Allerdings gibt es bisher so gut wie keine Erfahrung zum Bau von Fledermausbrücken. Biologen, Landschaftsplaner und Tragwerksplaner wurden gefragt. "In einem langen Prozess" seien verschiedene Varianten untersucht worden. Ergebnis sind die beiden Querungen. Plus "Leitstruktur" aus Zäunen, Bäumen und Sträuchern, so aufgestellt und gepflanzt, dass sie die Fledermäuse Richtung Brücken lotsen.

Bleibt die große Frage: Werden die kleinen Nachtjäger die Querungshilfe nutzen? "Da sind wir auf das Urteil der Fachleute angewiesen", sagt Bernd Schwarzendörfer , Sprecher des Landratsamts. "Und die Experten meinen ja." Ein Monitoringprogramm soll Gewissheit bringen. Mit Detektoren und Infrarotkameras wird dazu das Fluggeschehen auf den beiden Brücken kontrolliert - über mehrere Jahre.

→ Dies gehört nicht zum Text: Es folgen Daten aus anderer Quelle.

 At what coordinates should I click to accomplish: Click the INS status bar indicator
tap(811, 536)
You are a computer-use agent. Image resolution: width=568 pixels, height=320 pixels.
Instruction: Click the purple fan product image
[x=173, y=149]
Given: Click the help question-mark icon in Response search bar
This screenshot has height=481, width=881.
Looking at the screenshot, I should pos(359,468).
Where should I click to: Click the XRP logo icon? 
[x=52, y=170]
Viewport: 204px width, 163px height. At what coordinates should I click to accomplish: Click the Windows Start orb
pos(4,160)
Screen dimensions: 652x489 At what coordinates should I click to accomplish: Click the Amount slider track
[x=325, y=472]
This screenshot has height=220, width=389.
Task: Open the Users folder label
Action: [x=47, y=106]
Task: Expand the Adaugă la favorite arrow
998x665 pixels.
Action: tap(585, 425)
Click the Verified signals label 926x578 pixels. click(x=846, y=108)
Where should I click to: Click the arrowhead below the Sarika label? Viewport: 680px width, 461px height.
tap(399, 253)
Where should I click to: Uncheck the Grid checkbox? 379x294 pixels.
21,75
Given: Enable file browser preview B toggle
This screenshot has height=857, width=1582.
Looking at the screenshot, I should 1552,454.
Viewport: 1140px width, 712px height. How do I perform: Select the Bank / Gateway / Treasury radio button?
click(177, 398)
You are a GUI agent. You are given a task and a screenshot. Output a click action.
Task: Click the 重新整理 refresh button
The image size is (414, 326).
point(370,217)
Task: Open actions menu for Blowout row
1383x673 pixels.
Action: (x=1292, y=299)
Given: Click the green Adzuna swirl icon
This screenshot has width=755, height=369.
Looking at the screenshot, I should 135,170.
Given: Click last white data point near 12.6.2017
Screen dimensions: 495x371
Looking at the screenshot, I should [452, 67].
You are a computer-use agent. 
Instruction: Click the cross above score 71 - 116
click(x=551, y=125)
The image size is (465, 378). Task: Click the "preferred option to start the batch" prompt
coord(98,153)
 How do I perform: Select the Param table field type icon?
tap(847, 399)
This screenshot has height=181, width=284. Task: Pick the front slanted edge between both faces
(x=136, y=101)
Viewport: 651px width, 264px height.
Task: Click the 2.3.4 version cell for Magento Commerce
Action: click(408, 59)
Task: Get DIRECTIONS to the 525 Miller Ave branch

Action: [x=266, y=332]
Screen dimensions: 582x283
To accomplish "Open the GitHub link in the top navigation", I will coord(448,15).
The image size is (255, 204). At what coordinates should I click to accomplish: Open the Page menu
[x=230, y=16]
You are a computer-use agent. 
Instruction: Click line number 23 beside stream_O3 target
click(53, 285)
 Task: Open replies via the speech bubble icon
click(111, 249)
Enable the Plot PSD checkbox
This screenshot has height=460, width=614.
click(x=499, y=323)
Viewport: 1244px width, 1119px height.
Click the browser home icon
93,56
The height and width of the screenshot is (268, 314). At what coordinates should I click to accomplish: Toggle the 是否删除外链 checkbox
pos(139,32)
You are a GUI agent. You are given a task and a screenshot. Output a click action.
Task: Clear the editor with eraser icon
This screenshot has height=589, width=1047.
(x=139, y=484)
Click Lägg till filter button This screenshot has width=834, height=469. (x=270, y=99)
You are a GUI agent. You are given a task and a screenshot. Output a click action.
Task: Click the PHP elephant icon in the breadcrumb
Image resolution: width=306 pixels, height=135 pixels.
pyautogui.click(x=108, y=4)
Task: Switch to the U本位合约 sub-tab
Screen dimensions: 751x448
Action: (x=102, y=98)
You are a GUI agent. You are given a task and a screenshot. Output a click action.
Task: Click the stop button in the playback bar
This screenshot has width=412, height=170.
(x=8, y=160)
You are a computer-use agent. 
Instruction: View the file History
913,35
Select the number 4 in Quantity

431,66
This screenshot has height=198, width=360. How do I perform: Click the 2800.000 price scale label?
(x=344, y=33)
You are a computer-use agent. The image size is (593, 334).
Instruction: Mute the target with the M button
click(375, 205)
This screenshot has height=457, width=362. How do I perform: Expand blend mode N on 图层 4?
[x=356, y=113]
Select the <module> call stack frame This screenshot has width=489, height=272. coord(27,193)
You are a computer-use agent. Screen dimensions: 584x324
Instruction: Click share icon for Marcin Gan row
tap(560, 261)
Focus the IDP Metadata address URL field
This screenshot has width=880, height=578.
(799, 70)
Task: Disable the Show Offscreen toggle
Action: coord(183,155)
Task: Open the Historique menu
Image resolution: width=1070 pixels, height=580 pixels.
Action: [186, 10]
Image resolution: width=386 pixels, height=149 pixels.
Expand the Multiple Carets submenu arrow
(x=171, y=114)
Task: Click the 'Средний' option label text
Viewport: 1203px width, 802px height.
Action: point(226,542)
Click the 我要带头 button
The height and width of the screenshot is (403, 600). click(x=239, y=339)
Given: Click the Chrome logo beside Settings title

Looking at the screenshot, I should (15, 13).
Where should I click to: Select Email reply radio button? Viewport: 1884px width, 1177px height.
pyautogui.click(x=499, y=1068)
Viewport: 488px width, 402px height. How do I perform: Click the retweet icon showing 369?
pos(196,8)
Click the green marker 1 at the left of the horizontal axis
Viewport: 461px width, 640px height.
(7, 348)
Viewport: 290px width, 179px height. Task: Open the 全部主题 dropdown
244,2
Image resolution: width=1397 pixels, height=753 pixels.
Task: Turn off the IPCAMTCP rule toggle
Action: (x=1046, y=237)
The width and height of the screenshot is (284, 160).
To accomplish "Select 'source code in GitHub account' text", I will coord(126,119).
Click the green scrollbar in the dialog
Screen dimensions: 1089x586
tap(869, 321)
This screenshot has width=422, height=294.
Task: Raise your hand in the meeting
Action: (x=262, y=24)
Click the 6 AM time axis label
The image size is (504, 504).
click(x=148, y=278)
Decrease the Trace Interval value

Auf die Ergebnisse ist auch der Bund für Umwelt und Naturschutz gespannt. "Zu Fledermausbrücken gibt es keine Erfahrungswerte", sagt BUND-Sprecher Gergely Kispal in Stuttgart. Straßenbau sei immer ein schwerer Eingriff in die Natur. Bekannt sei, dass Fledermäuse auf Veränderungen an ihren gewohnten Flugrouten mit tieferen Flügen reagierten. Die Gefahr, dass sie dann angefahren oder überfahren werden, sei also groß für die Tiere. "Wenn die Brücken angenommen werden, können sie etwas Schaden abwenden", sagt Kispal. "Besser wäre gewesen, die Straße gar nicht erst zu bauen." Schließlich gebe es schon genug davon im Land.